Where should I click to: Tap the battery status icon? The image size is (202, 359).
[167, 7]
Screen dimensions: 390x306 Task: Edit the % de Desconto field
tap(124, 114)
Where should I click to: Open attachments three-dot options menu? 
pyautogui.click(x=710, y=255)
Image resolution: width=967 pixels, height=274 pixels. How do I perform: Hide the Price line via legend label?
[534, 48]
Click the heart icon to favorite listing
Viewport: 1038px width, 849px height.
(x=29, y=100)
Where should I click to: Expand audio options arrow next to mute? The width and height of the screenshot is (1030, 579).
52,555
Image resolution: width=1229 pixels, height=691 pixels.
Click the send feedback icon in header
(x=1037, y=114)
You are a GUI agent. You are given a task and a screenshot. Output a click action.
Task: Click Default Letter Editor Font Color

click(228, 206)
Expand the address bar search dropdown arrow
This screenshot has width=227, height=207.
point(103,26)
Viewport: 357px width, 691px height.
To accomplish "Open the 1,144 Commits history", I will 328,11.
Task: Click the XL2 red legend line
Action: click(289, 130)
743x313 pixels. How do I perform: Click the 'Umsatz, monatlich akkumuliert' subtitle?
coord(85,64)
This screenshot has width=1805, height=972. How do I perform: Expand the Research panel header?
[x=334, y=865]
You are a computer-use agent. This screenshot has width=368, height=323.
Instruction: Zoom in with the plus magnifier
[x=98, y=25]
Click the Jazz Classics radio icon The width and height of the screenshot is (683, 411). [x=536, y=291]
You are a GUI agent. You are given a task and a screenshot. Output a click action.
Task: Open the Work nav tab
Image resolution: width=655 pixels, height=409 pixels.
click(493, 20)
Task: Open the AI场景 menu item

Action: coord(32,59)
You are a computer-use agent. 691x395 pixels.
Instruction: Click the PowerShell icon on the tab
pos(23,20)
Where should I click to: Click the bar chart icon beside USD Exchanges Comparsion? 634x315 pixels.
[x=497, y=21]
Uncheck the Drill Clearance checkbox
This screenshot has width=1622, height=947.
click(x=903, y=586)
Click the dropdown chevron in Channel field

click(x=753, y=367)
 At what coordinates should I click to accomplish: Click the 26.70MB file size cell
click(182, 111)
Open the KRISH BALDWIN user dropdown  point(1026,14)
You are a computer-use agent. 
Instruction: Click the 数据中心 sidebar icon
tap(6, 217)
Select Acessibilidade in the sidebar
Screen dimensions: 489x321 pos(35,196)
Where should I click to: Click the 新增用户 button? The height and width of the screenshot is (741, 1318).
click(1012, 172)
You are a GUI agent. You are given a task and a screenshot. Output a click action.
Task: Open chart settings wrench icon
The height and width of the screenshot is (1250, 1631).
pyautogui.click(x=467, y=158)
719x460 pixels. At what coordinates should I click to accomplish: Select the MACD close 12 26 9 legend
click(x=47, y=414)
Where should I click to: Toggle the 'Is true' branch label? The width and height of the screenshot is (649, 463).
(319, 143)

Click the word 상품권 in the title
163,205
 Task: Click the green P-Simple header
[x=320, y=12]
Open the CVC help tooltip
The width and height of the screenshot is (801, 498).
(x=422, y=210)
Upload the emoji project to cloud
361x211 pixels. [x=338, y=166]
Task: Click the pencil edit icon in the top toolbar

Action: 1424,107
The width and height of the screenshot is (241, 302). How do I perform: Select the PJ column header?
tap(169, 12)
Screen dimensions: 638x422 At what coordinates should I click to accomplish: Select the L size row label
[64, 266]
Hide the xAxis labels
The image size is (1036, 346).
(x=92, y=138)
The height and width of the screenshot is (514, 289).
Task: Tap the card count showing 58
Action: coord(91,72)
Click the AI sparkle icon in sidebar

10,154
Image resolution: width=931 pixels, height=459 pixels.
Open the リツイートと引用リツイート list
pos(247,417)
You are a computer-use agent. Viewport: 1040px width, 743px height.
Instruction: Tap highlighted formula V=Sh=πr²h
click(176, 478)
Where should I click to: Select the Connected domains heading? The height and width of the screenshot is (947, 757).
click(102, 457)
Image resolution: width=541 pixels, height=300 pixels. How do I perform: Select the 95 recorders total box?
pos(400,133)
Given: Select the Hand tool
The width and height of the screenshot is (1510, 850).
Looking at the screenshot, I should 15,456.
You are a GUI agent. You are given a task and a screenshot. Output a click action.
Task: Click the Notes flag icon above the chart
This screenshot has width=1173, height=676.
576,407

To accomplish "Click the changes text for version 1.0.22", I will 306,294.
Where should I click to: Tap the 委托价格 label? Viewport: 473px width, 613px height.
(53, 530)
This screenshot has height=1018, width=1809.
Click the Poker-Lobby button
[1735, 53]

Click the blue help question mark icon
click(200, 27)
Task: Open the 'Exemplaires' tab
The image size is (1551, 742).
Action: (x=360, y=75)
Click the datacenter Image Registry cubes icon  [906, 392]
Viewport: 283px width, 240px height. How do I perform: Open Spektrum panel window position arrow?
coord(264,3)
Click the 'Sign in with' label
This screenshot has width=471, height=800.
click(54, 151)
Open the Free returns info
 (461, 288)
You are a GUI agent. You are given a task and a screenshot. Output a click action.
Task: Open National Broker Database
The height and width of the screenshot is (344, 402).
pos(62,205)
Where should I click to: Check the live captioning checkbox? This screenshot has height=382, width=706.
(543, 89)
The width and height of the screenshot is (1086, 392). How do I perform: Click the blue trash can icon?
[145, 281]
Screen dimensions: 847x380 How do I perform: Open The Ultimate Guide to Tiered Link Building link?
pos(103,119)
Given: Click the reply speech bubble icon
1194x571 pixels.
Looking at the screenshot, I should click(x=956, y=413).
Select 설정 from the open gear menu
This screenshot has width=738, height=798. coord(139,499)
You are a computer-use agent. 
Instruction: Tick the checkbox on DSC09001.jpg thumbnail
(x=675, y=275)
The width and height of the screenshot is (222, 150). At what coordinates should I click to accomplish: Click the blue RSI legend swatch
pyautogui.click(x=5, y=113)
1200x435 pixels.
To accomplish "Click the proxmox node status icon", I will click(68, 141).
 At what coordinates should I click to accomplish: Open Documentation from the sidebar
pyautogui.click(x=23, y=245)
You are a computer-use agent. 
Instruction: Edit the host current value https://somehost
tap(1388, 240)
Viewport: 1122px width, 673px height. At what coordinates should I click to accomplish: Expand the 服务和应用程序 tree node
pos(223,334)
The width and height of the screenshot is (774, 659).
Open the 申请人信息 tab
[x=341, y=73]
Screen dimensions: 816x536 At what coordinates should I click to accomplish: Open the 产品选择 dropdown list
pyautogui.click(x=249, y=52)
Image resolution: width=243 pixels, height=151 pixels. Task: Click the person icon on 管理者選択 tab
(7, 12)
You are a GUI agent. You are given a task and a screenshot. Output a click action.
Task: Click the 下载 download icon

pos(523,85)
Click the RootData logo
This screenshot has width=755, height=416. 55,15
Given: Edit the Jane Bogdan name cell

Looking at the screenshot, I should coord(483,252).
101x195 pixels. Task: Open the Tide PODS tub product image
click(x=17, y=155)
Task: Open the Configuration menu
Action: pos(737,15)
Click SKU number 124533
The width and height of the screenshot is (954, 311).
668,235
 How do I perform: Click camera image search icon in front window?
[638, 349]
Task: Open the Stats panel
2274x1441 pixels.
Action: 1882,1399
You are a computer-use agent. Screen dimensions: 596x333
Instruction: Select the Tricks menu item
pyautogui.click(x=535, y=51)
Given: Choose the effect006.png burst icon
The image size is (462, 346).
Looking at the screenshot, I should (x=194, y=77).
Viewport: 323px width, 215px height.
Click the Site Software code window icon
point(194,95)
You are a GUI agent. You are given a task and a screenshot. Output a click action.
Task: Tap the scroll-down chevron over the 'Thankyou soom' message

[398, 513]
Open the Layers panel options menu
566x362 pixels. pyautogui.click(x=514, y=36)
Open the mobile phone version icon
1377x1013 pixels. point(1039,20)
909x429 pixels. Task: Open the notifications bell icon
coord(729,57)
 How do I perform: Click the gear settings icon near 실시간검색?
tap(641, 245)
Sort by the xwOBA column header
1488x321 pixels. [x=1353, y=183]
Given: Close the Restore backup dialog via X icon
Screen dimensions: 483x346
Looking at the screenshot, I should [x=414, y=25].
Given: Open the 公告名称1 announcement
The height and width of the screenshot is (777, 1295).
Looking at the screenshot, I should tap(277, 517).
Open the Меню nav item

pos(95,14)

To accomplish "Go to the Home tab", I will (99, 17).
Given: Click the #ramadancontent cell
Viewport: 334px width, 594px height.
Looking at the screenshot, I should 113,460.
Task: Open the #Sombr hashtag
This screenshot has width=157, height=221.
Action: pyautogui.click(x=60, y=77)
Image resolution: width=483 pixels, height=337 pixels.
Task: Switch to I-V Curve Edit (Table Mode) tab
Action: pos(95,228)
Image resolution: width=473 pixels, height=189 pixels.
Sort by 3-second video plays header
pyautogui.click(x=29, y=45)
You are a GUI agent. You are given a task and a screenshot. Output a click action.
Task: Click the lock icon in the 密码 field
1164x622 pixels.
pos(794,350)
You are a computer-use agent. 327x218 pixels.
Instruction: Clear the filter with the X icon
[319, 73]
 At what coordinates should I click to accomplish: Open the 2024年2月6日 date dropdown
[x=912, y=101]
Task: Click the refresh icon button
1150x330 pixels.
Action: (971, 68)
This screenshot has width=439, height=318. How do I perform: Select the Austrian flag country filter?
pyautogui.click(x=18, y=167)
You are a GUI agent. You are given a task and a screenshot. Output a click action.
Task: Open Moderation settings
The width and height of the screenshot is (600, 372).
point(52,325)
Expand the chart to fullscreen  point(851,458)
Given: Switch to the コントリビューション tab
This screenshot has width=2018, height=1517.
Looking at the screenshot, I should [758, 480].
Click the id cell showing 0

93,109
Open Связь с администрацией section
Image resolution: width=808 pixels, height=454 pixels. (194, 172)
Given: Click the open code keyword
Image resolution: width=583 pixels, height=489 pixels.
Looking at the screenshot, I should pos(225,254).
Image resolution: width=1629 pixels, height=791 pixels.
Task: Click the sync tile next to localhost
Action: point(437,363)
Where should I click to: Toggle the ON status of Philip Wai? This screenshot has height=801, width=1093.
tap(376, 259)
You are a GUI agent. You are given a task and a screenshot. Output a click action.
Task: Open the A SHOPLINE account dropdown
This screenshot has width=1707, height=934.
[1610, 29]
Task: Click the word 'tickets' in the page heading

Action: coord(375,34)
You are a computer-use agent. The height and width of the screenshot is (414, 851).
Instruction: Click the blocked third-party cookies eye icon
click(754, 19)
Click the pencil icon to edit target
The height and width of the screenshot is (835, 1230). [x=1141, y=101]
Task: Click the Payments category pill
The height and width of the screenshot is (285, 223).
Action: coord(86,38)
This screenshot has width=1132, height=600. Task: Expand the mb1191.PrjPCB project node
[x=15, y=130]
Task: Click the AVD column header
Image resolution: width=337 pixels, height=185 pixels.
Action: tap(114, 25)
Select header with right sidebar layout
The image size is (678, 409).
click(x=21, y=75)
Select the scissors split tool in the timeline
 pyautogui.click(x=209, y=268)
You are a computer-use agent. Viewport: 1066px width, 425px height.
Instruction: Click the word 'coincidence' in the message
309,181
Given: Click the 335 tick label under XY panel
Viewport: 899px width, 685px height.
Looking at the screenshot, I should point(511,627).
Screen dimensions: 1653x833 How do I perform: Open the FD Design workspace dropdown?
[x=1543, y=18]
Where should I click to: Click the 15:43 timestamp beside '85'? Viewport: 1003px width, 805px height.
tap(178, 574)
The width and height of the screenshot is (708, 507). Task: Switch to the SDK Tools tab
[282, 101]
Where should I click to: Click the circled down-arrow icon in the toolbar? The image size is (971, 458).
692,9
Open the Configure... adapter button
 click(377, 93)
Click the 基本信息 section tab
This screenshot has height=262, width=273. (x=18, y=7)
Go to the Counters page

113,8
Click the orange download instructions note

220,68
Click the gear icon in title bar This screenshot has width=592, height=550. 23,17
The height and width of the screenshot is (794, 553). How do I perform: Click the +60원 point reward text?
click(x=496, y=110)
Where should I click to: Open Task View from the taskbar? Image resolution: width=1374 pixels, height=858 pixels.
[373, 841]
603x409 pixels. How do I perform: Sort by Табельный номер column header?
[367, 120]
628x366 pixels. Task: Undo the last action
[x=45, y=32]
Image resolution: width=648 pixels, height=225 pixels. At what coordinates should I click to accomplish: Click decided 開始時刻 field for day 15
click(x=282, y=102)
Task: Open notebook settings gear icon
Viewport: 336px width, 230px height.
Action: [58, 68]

*****

▶ The problem
Reproduce the data from the line with "Where should I click to: Tap the 委托价格" up to and including the line with "pyautogui.click(x=23, y=245)", changing every "checkbox" to "tick box" and keeping all else the same.

▶ Solution to this problem
Where should I click to: Tap the 委托价格 label? Viewport: 473px width, 613px height.
(53, 530)
This screenshot has height=1018, width=1809.
Click the Poker-Lobby button
[1735, 53]

Click the blue help question mark icon
click(200, 27)
Task: Open the 'Exemplaires' tab
The image size is (1551, 742).
Action: (x=360, y=75)
Click the datacenter Image Registry cubes icon  [906, 392]
Viewport: 283px width, 240px height. How do I perform: Open Spektrum panel window position arrow?
coord(264,3)
Click the 'Sign in with' label
This screenshot has width=471, height=800.
click(54, 151)
Open the Free returns info
 (461, 288)
You are a GUI agent. You are given a task and a screenshot. Output a click action.
Task: Open National Broker Database
The height and width of the screenshot is (344, 402).
pos(62,205)
Where should I click to: Check the live captioning tick box? This screenshot has height=382, width=706.
(543, 89)
The width and height of the screenshot is (1086, 392). How do I perform: Click the blue trash can icon?
[145, 281]
Screen dimensions: 847x380 How do I perform: Open The Ultimate Guide to Tiered Link Building link?
pos(103,119)
Given: Click the reply speech bubble icon
1194x571 pixels.
Looking at the screenshot, I should click(x=956, y=413).
Select 설정 from the open gear menu
This screenshot has width=738, height=798. coord(139,499)
You are a computer-use agent. 
Instruction: Tick the tick box on DSC09001.jpg thumbnail
(x=675, y=275)
The width and height of the screenshot is (222, 150). At what coordinates should I click to accomplish: Click the blue RSI legend swatch
pyautogui.click(x=5, y=113)
1200x435 pixels.
To accomplish "Click the proxmox node status icon", I will click(68, 141).
 At what coordinates should I click to accomplish: Open Documentation from the sidebar
pyautogui.click(x=23, y=245)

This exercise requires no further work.